Here they dropped distribution pressures because there has been zero pipeline maintenance in the system aside from repair as it fails and some small sections ( with the largest leaks) being replaced with HDPE pull in place piping. This was to reduce the non metered loss from 50% to 30%, as basically every pipe leaks, every tap point is rotted near to nothing and the valve stem seals are often a century past the replace by date.
One reason I put in a 0.2 micron filter is this, as the regular daily water cut off scours the piping system, depositing all the asbestos mud into the water as it scours the pipes coming back to full, and I do not want to drink that sludge. Filters go brown pretty fast even without this scouring, there is a lot of sediment and junk in those century old pipes, that has accumulated through the years as sections were replaced and mud got into the system. Still has lead pipes in places, and a lot of the copper piping was lead soldered.
The pull in place was done so there was no need to remove and dispose of asbestos cement pipe, just hydraulic crack it with the tunnelling machine as the new pipe is pulled through the bore, and then cut down at each customer tap and drill into the pipe with a clamp on tap. They just marked all the fire hydrants in the affected areas with a blue painted top to indicate the presence of the HDPE pipe, so the fire brigade knows there is a lower maximum flow rate available on these points, as there is a smaller 4 inch pipe instead of the old 6 inch fibre cement pipe.
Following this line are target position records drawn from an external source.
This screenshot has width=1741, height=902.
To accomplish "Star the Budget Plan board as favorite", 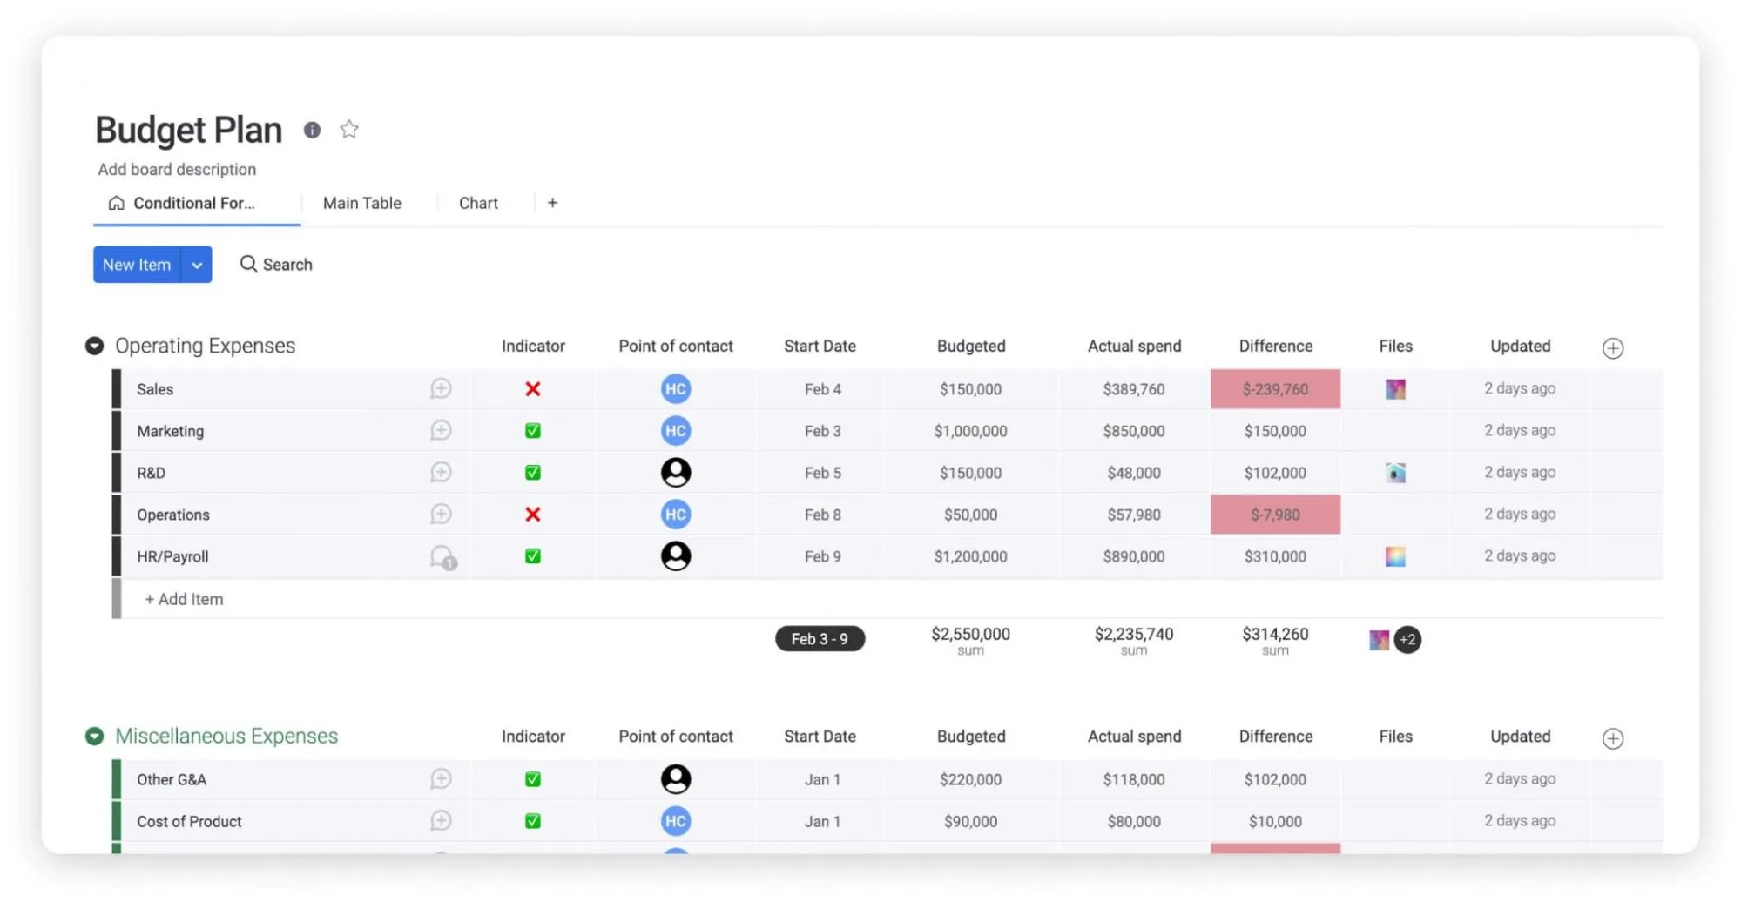I will click(349, 130).
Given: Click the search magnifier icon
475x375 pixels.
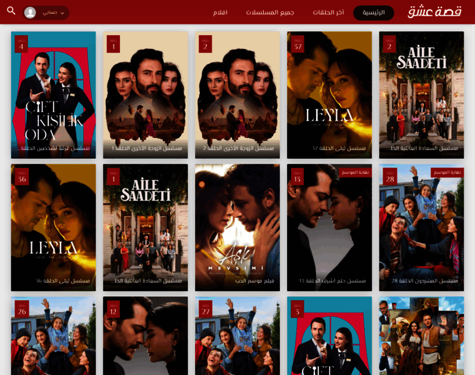Looking at the screenshot, I should 11,11.
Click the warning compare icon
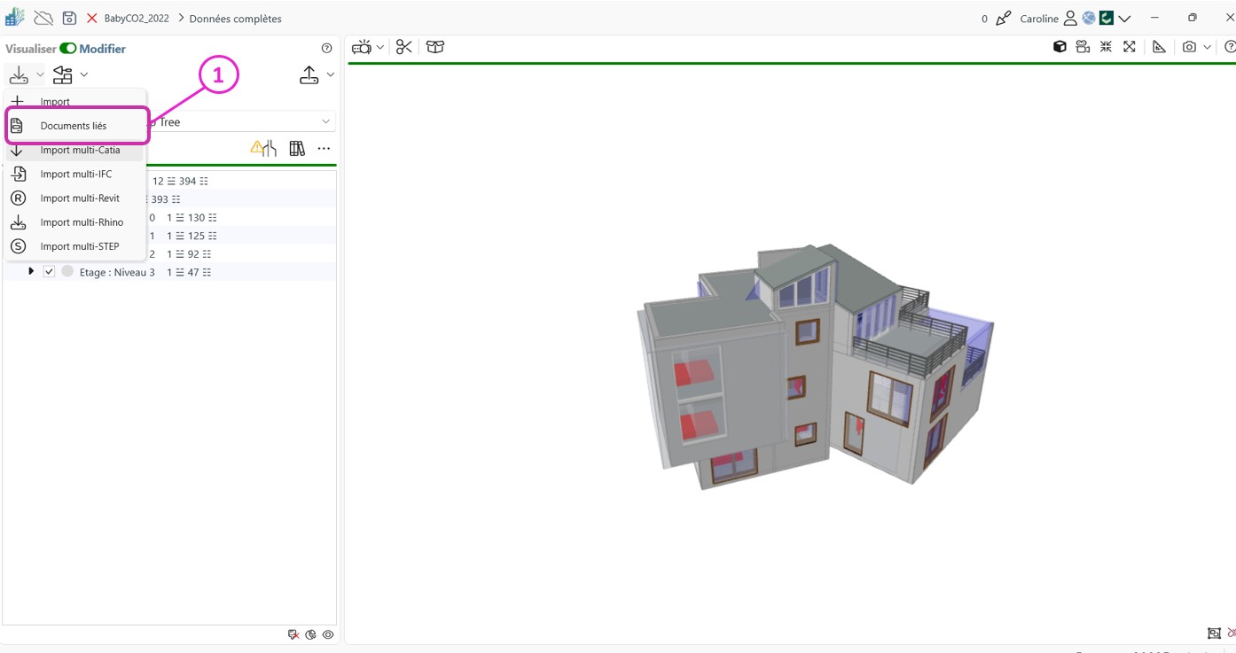This screenshot has width=1236, height=653. click(263, 149)
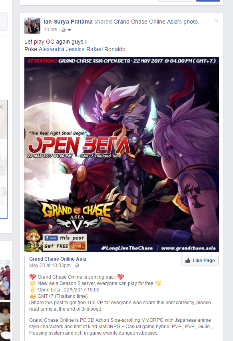Click the white button beside the blue button
This screenshot has height=341, width=233.
[x=175, y=1]
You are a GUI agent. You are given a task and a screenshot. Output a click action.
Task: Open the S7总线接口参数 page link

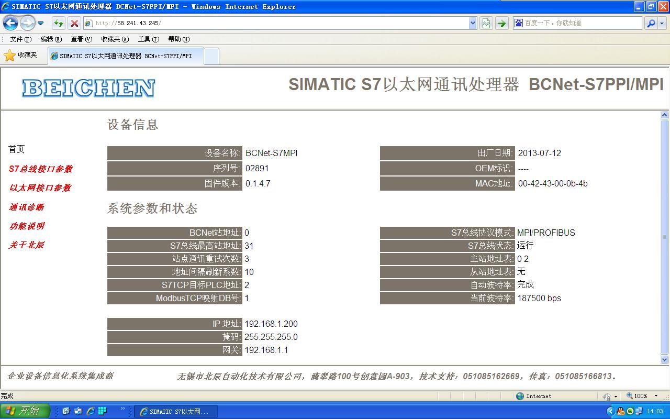click(40, 169)
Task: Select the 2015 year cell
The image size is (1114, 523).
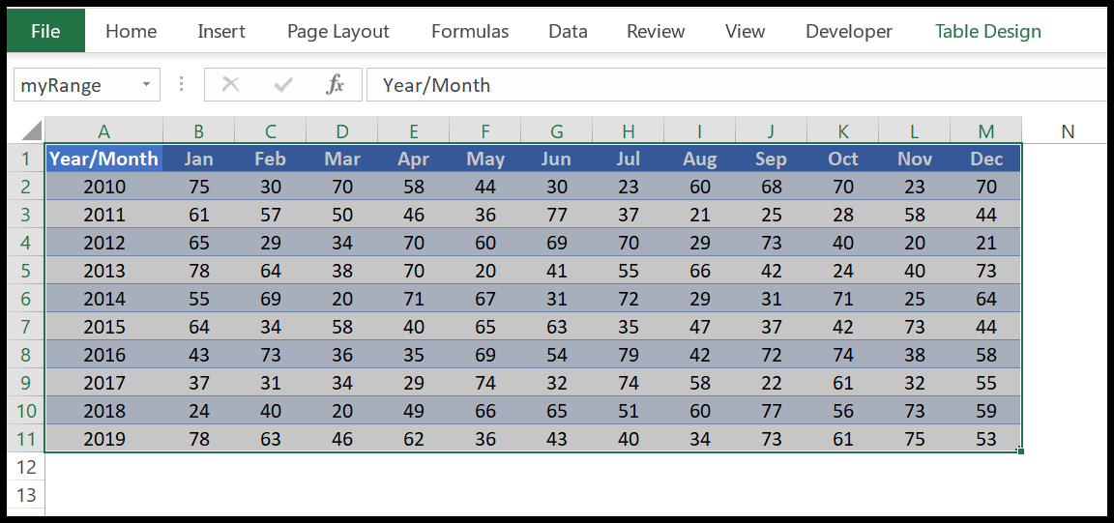Action: [x=103, y=327]
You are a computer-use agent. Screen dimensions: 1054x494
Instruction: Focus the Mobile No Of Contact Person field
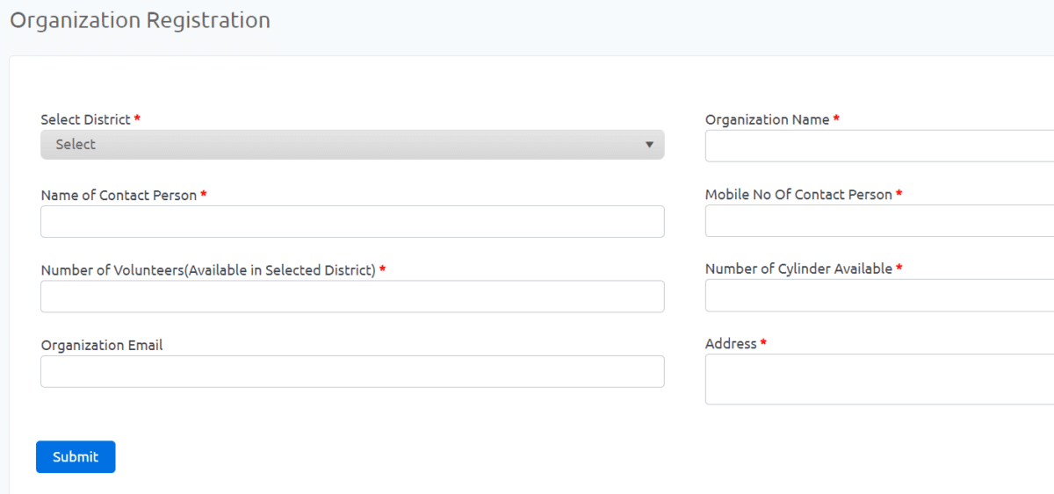pyautogui.click(x=879, y=221)
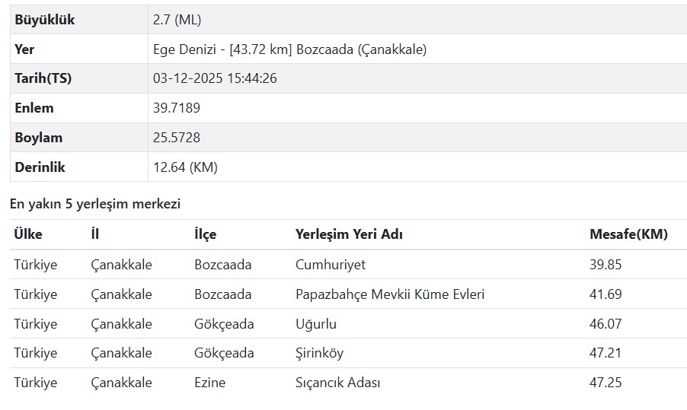The width and height of the screenshot is (687, 410).
Task: Click the Büyüklük row label
Action: point(45,21)
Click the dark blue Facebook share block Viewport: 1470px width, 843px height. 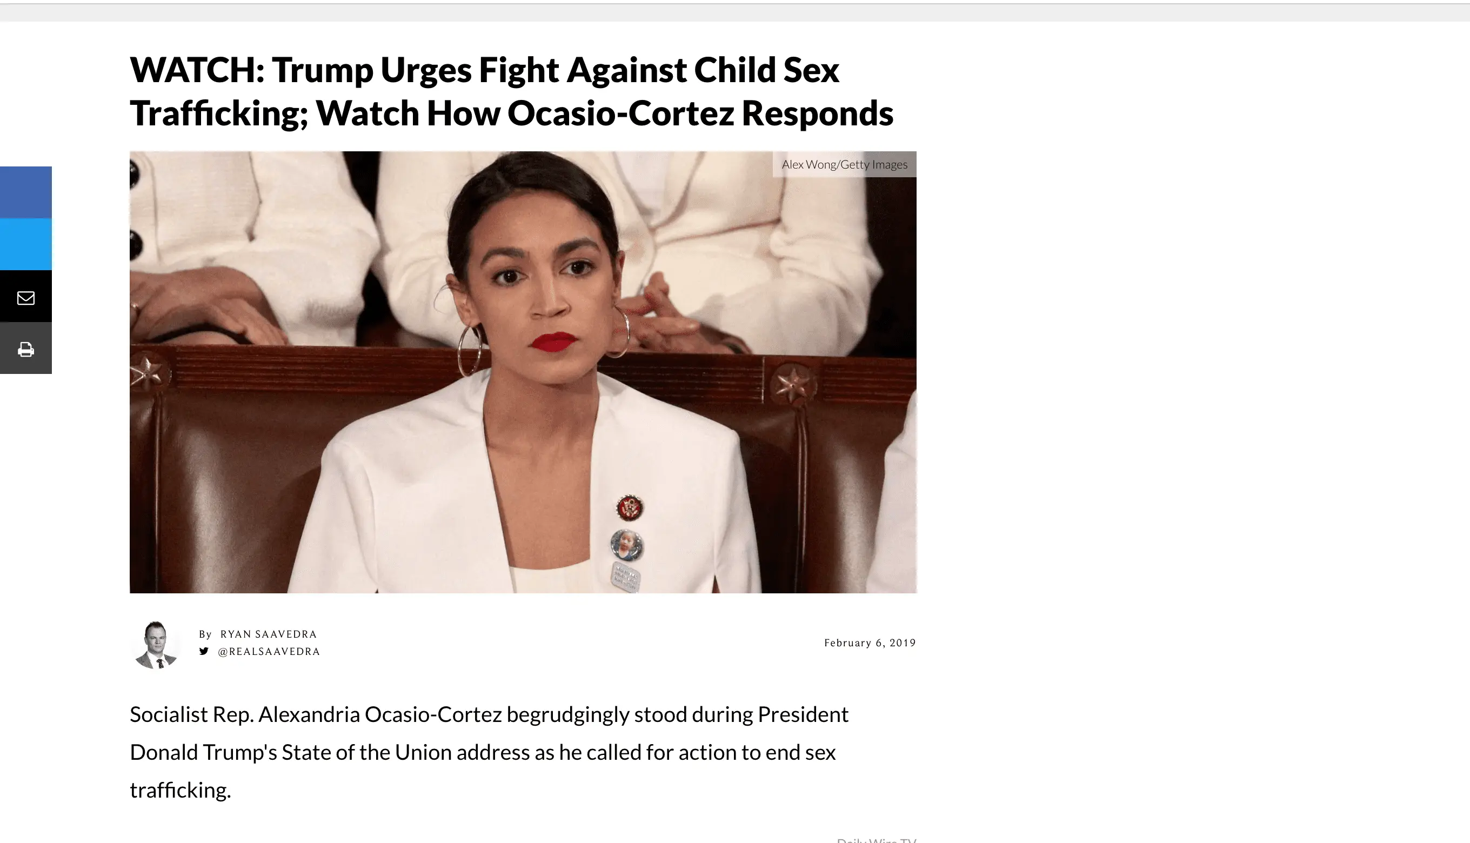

As to sprinkler systems, there are multiple reasons for installing them, either the height of the building, the occupancy profile or what is stored or manufactured there. Whatever the reason, you will have the same arrangement, a Christmas tree ( or a few on larger buildings, which is the name for the control block that does flow detection, alarm activation of the water bell, non return valving and a booster connection along with a draw point into the large water mains) that pressurises the piping, the pipe tree and isolation valves to shut the parts off for maintenance, so you can do service a floor at a time and still have the system armed, the pipes into each section ( always exposed red painted steel pipe, with clamped sections for easy pipe section replacement) and finally the sprinkler heads, with the detector element ( either fusible metal block or glass frangible plug) and a spray nozzle in there to act as control units.
Larger buildings you will have either a small header tank on the roof to provide back up pressure so there is water in the system long enough for the fire brigade to arrive and provide boost water pressure, and in some cases large tanks on the property and boost pumps as well, either electric with a backup generator or simple diesel pumps alone.
At the very least the building should have has hose reels per floor, with hose pipe at the regulatory 30m length, and such that any 2 can be used on any fire. that these were either not there, or not working, is a direct reflection on the building owners, as this is a part they are required to maintain.